━━━ Extracted material ━━━
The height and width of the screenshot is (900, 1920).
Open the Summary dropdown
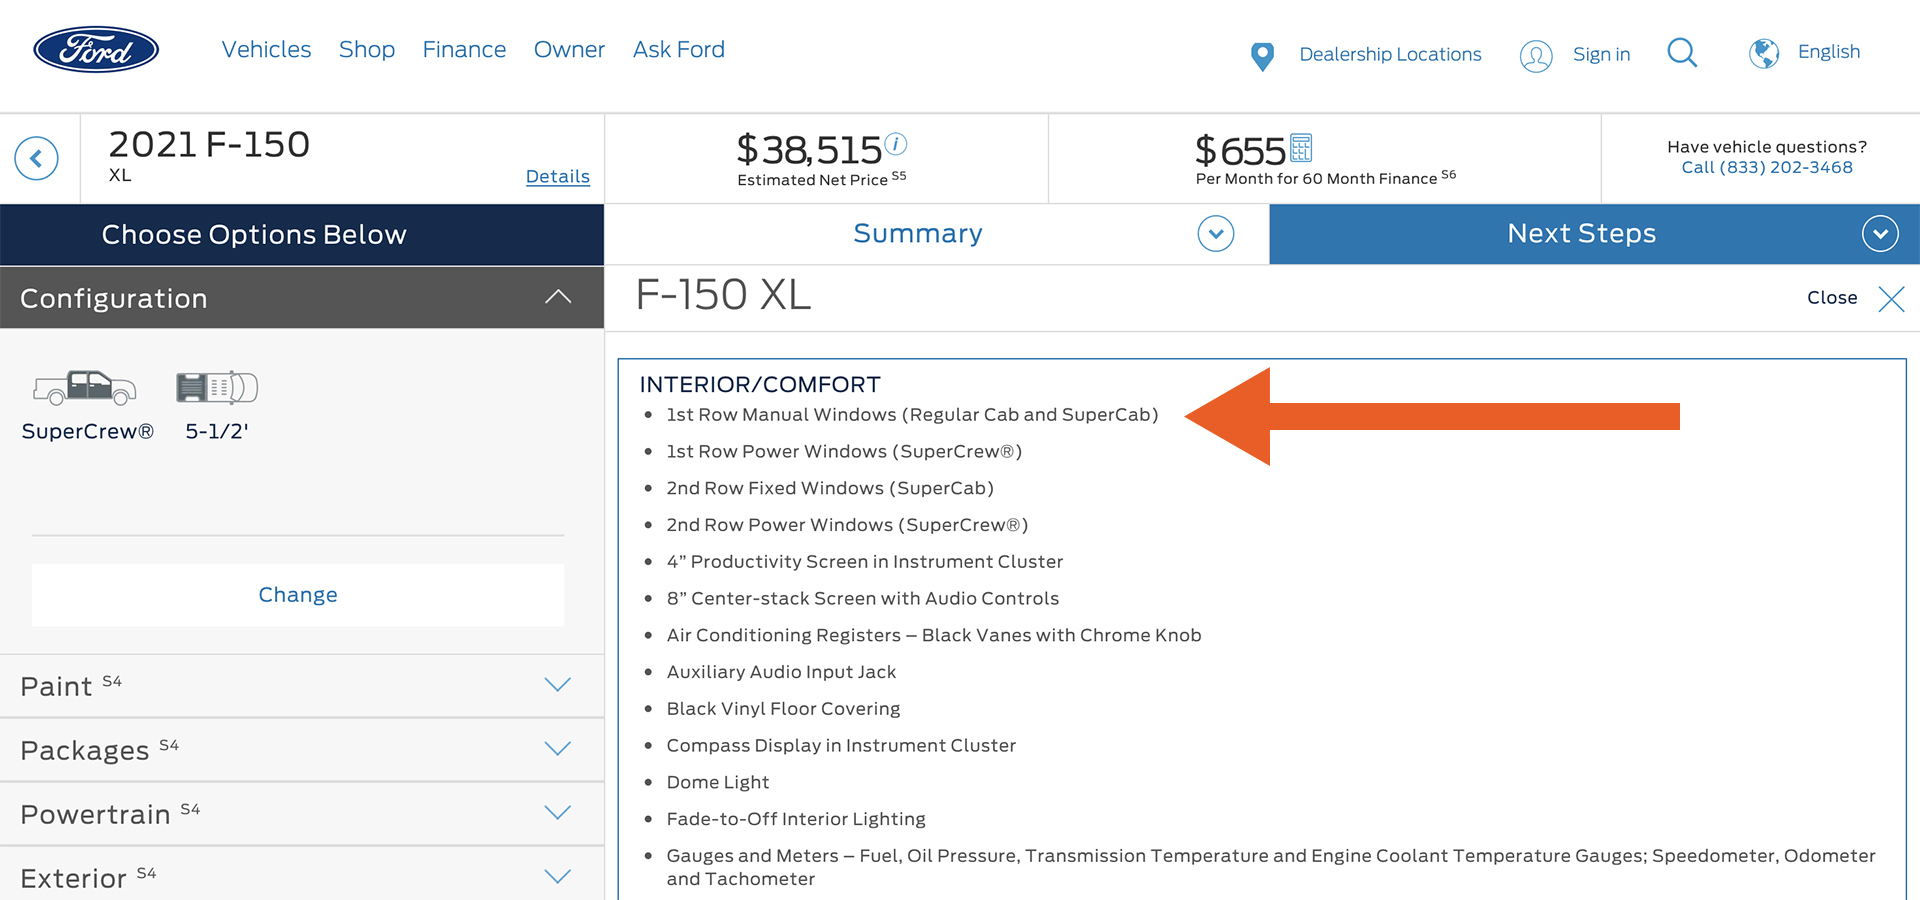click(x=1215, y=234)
━━━
━━━ Extracted material ━━━
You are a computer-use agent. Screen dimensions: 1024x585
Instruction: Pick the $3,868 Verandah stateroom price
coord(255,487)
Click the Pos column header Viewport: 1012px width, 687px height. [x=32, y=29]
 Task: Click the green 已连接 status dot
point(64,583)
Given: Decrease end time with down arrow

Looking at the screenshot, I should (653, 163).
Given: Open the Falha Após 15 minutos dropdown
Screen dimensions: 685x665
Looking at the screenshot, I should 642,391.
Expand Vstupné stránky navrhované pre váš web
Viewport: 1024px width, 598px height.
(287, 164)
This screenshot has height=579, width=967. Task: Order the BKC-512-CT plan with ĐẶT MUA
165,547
━━━
━━━ Extracted material ━━━
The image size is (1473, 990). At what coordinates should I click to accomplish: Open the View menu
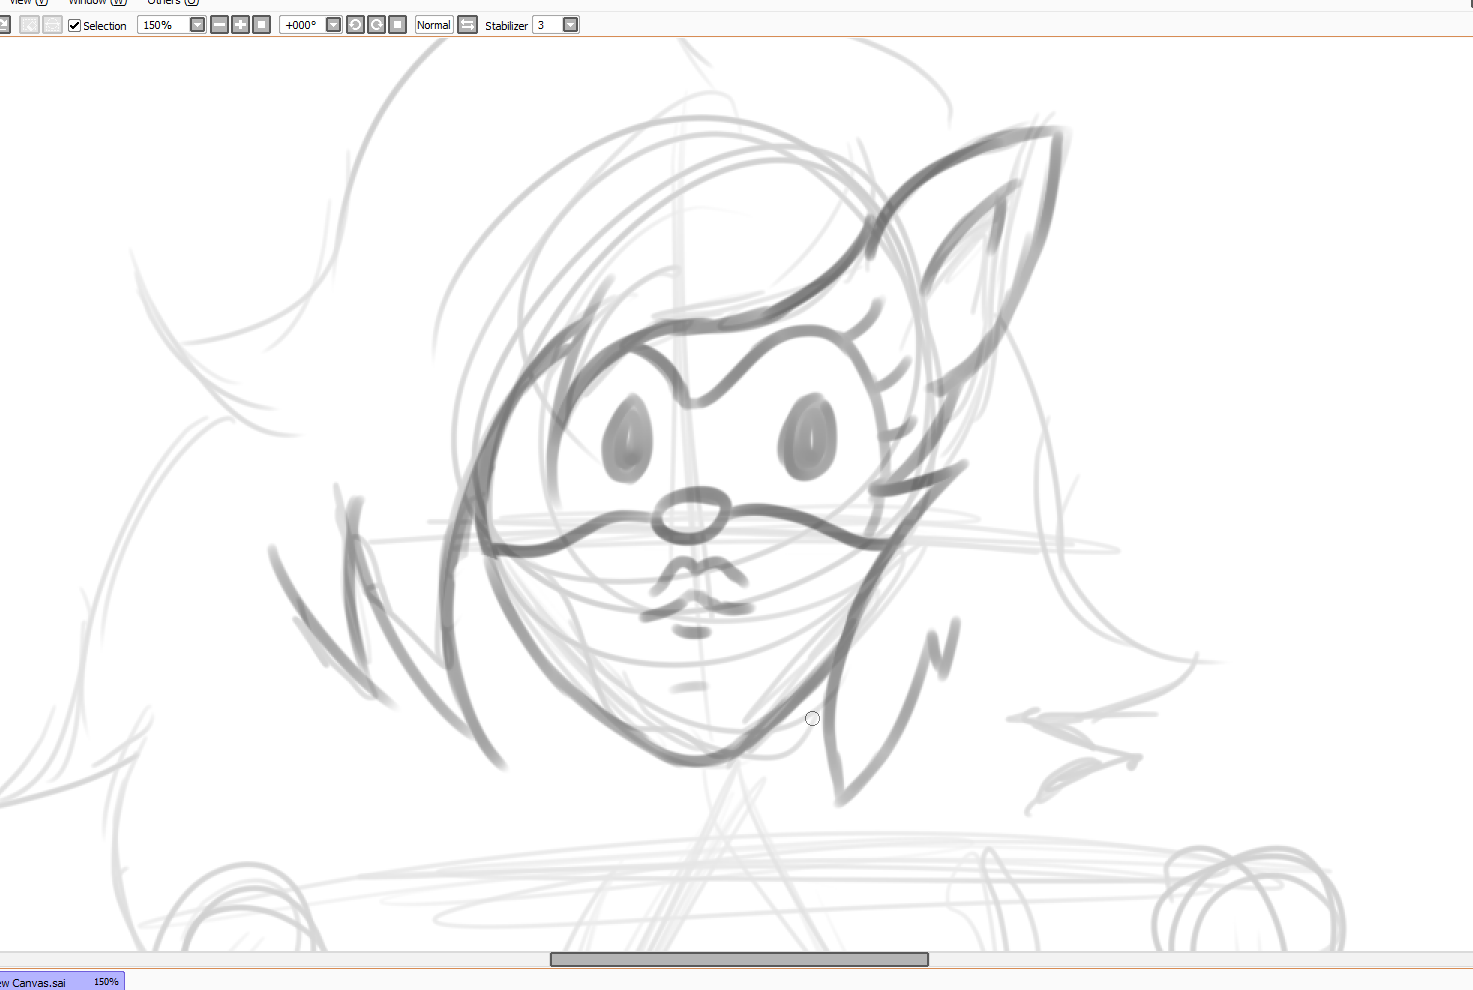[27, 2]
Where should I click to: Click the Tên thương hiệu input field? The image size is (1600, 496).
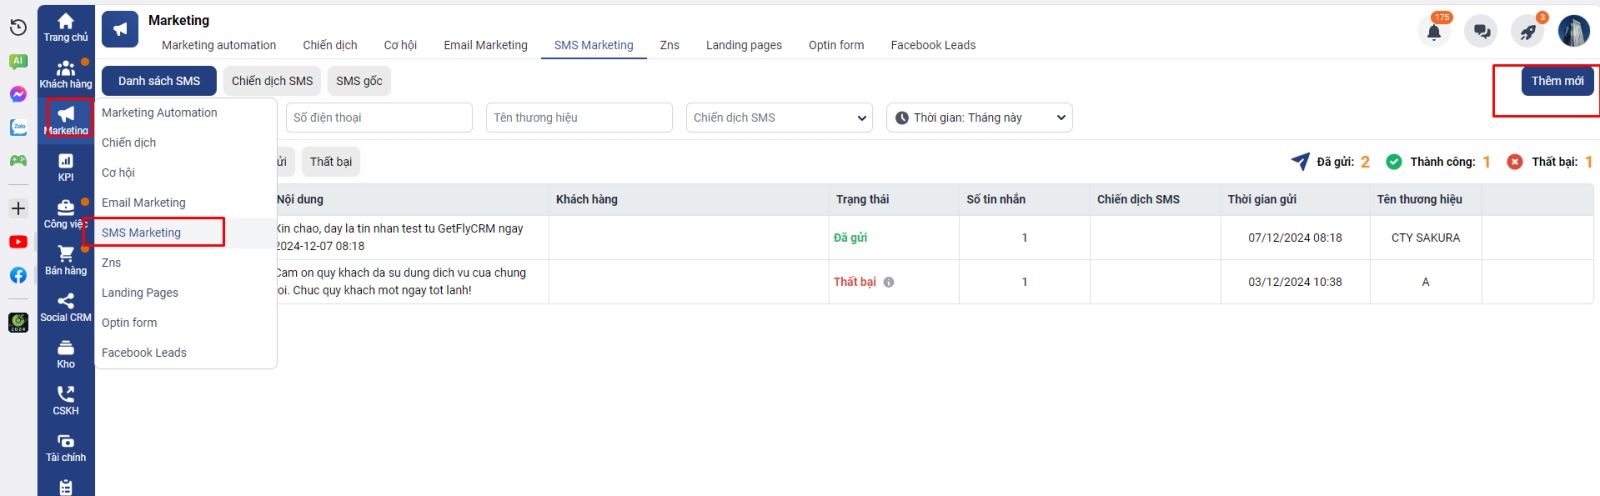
━━━
_Exercise instructions_. Both the line above containing "The image size is (1473, 990)." and the line containing "Where should I" belong in the copy, along with every line between them; print these exactly and omit the pictures.

_Response to this exercise_.
The image size is (1473, 990). At what coordinates should I click to accomplish: Open the View menu
[27, 2]
Where should I click to: Click the Tên thương hiệu input field? The image size is (1600, 496).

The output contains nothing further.